• _Exercise requirements_
Copy all of the data below exactly, line by line, and leave the pictures out.

##### Given entries

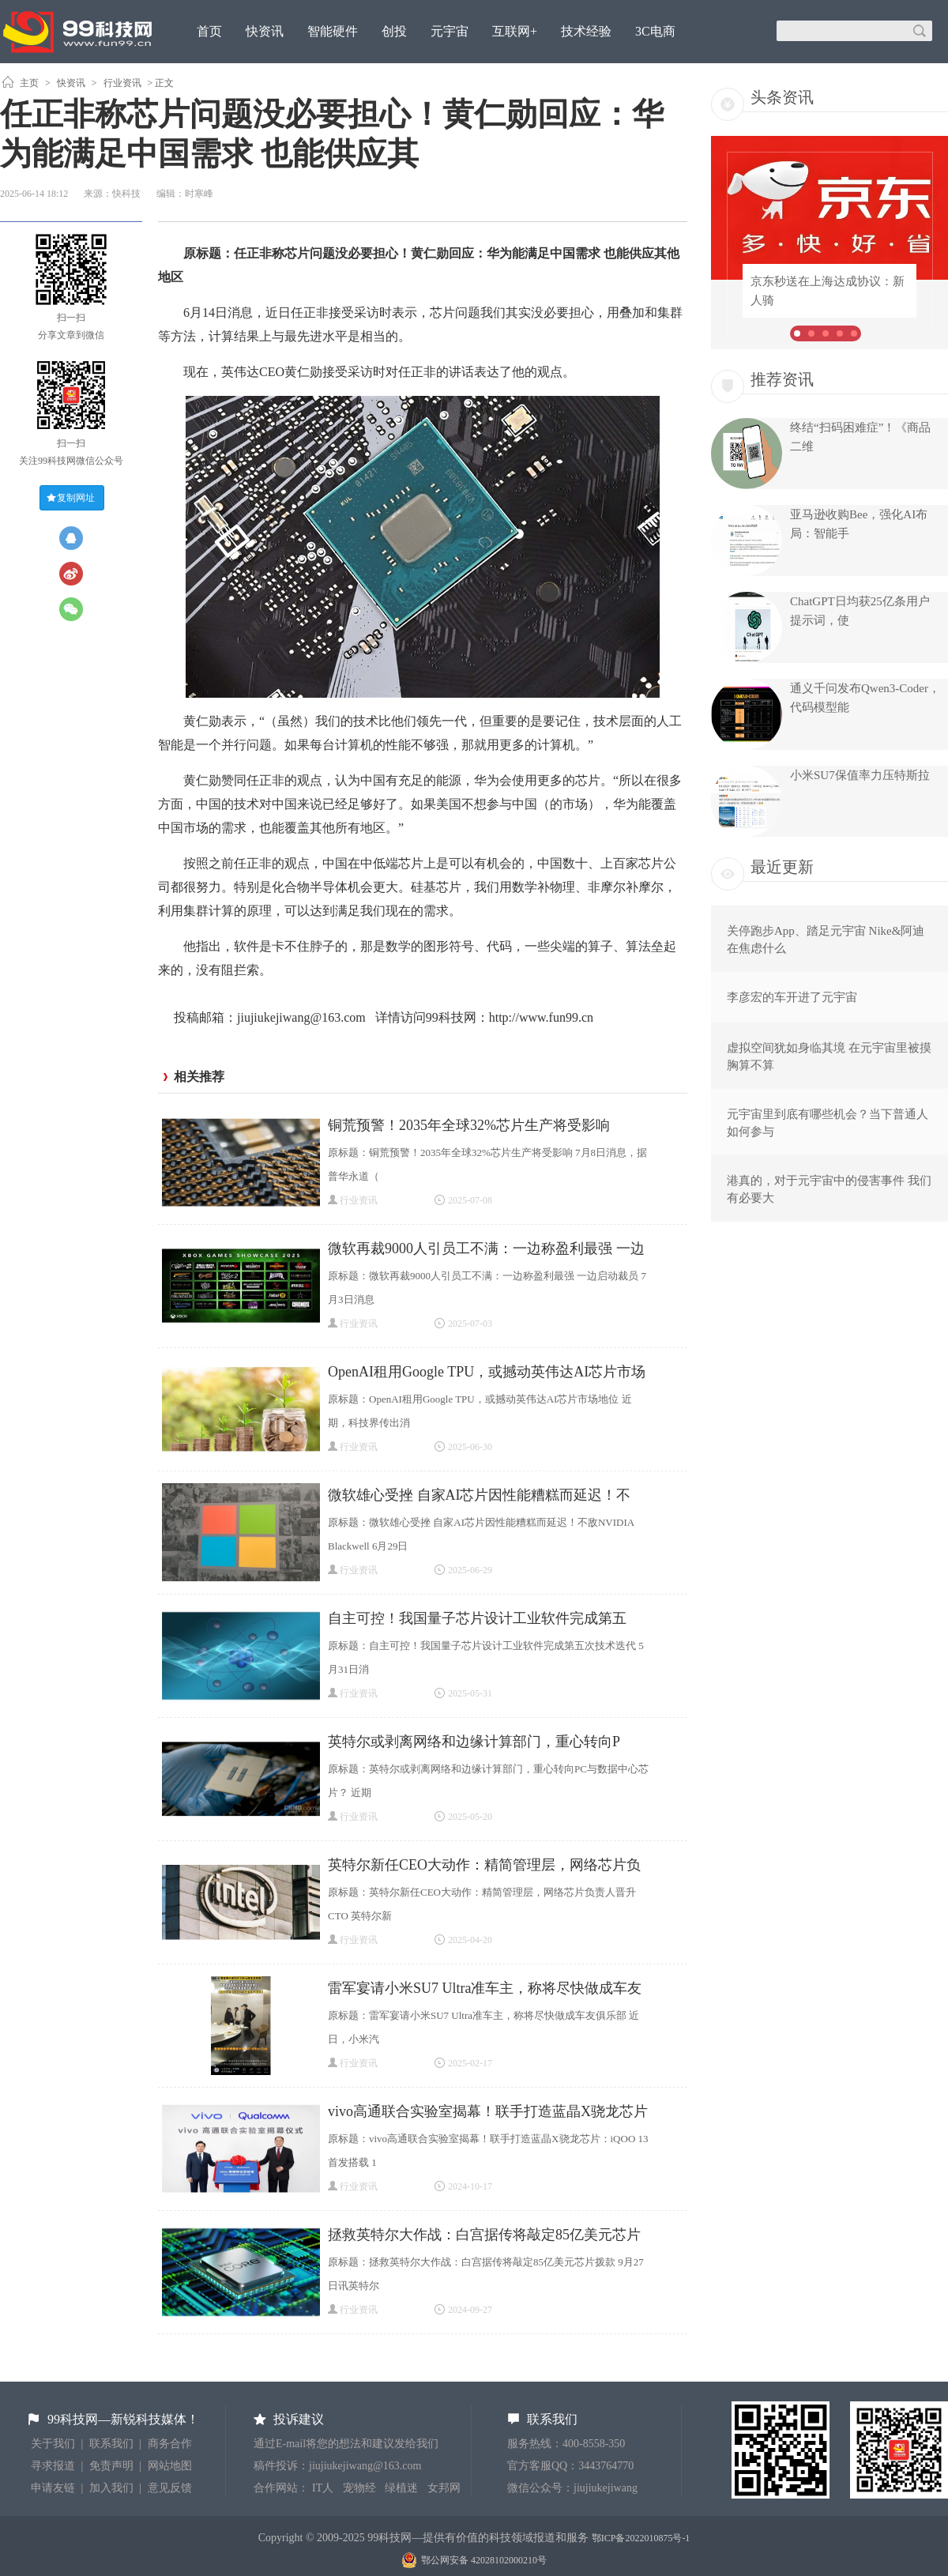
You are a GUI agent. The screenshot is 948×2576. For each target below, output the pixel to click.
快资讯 (265, 31)
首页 (209, 31)
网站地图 (170, 2466)
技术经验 (586, 31)
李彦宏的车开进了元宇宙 (792, 997)
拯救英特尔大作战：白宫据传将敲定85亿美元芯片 (484, 2235)
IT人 (322, 2488)
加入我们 (111, 2488)
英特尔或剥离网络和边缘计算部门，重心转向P (474, 1741)
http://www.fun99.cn (541, 1017)
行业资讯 (122, 83)
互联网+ (514, 31)
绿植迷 (401, 2488)
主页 (29, 83)
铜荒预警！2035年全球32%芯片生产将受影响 (469, 1125)
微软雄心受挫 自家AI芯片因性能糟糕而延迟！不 (479, 1495)
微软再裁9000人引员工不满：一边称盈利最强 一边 (486, 1248)
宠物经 (359, 2488)
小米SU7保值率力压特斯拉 (860, 775)
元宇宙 (449, 31)
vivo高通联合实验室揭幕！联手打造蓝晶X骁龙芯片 (488, 2111)
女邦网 (444, 2488)
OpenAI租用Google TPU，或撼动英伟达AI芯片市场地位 (486, 1374)
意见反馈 (170, 2488)
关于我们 (53, 2444)
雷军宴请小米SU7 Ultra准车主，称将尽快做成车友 (485, 1988)
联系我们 (111, 2444)
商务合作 (170, 2444)
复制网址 (76, 497)
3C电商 (655, 31)
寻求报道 (53, 2466)
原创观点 (222, 74)
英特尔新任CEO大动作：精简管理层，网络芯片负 (484, 1865)
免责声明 (111, 2466)
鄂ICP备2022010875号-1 (641, 2538)
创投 (394, 31)
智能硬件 (332, 31)
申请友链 (53, 2488)
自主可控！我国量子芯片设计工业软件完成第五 (477, 1618)
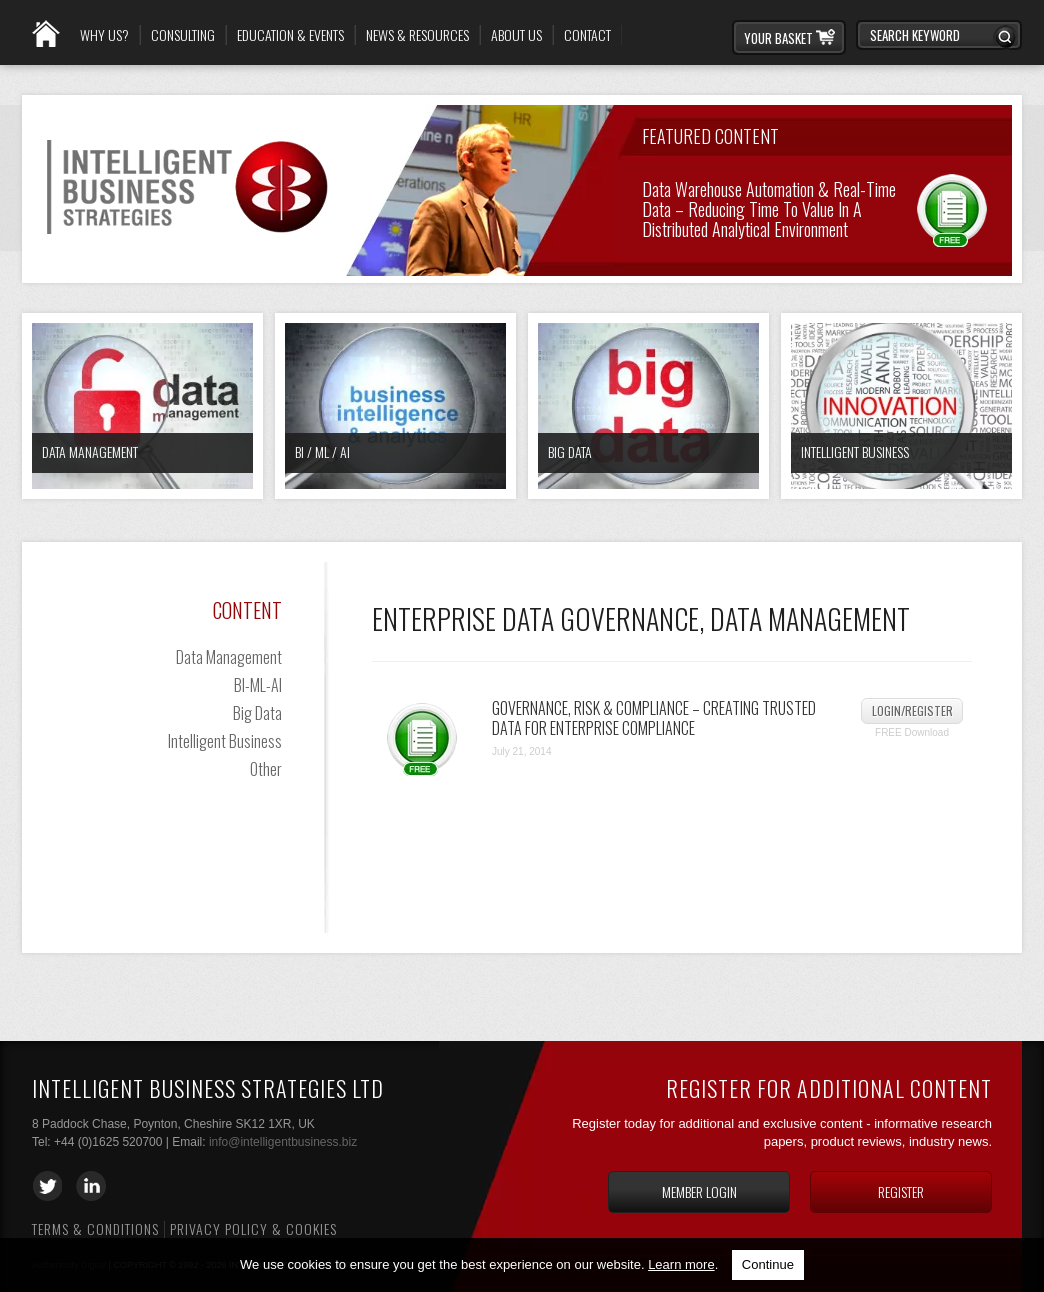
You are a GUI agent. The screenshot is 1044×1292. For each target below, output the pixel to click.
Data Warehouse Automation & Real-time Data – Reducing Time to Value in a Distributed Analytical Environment (769, 207)
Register (901, 1191)
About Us (516, 35)
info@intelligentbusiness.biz (283, 1142)
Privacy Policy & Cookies (253, 1228)
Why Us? (104, 35)
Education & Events (290, 35)
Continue (768, 1264)
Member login (699, 1191)
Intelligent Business (855, 451)
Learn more (681, 1264)
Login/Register (912, 710)
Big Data (570, 451)
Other (266, 769)
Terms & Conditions (95, 1228)
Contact (587, 35)
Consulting (183, 35)
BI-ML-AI (258, 685)
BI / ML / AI (322, 451)
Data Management (90, 451)
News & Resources (417, 35)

##########

• _Output of the exercise_
You are a GUI agent. The screenshot is 948×2576. For each target below, output the pixel to click.
快资讯 (265, 31)
首页 (209, 31)
网站地图 (170, 2466)
技术经验 (586, 31)
李彦宏的车开进了元宇宙 (792, 997)
拯救英特尔大作战：白宫据传将敲定85亿美元芯片 (484, 2235)
IT人 (322, 2488)
加入我们 (111, 2488)
英特尔或剥离网络和边缘计算部门，重心转向P (474, 1741)
http://www.fun99.cn (541, 1017)
行业资讯 (122, 83)
互联网+ (514, 31)
绿植迷 (401, 2488)
主页 (29, 83)
铜荒预警！2035年全球32%芯片生产将受影响 (469, 1125)
微软雄心受挫 自家AI芯片因性能糟糕而延迟！不 (479, 1495)
微软再裁9000人引员工不满：一边称盈利最强 一边 (486, 1248)
宠物经 (359, 2488)
小米SU7保值率力压特斯拉 (860, 775)
元宇宙 (449, 31)
vivo高通联合实验室揭幕！联手打造蓝晶X骁龙芯片 (488, 2111)
女邦网 (444, 2488)
OpenAI租用Google TPU，或撼动英伟达AI芯片市场地位 (486, 1374)
意见反馈 (170, 2488)
关于我们 (53, 2444)
雷军宴请小米SU7 Ultra准车主，称将尽快做成车友 (485, 1988)
联系我们 (111, 2444)
商务合作 (170, 2444)
复制网址 (76, 497)
3C电商 (655, 31)
寻求报道 (53, 2466)
原创观点 (222, 74)
英特尔新任CEO大动作：精简管理层，网络芯片负 (484, 1865)
免责声明 (111, 2466)
鄂ICP备2022010875号-1 (641, 2538)
创投 (394, 31)
智能硬件 (332, 31)
申请友链 (53, 2488)
自主可控！我国量子芯片设计工业软件完成第五 (477, 1618)
You are a GUI agent. The screenshot is 1044×1292. For each target below, output the pixel to click.
Data Warehouse Automation & Real-time Data – Reducing Time to Value in a Distributed Analytical Environment (769, 207)
Register (901, 1191)
About Us (516, 35)
info@intelligentbusiness.biz (283, 1142)
Privacy Policy & Cookies (253, 1228)
Why Us? (104, 35)
Education & Events (290, 35)
Continue (768, 1264)
Member login (699, 1191)
Intelligent Business (855, 451)
Learn more (681, 1264)
Login/Register (912, 710)
Big Data (570, 451)
Other (266, 769)
Terms & Conditions (95, 1228)
Contact (587, 35)
Consulting (183, 35)
BI-ML-AI (258, 685)
BI / ML / AI (322, 451)
Data Management (90, 451)
News & Resources (417, 35)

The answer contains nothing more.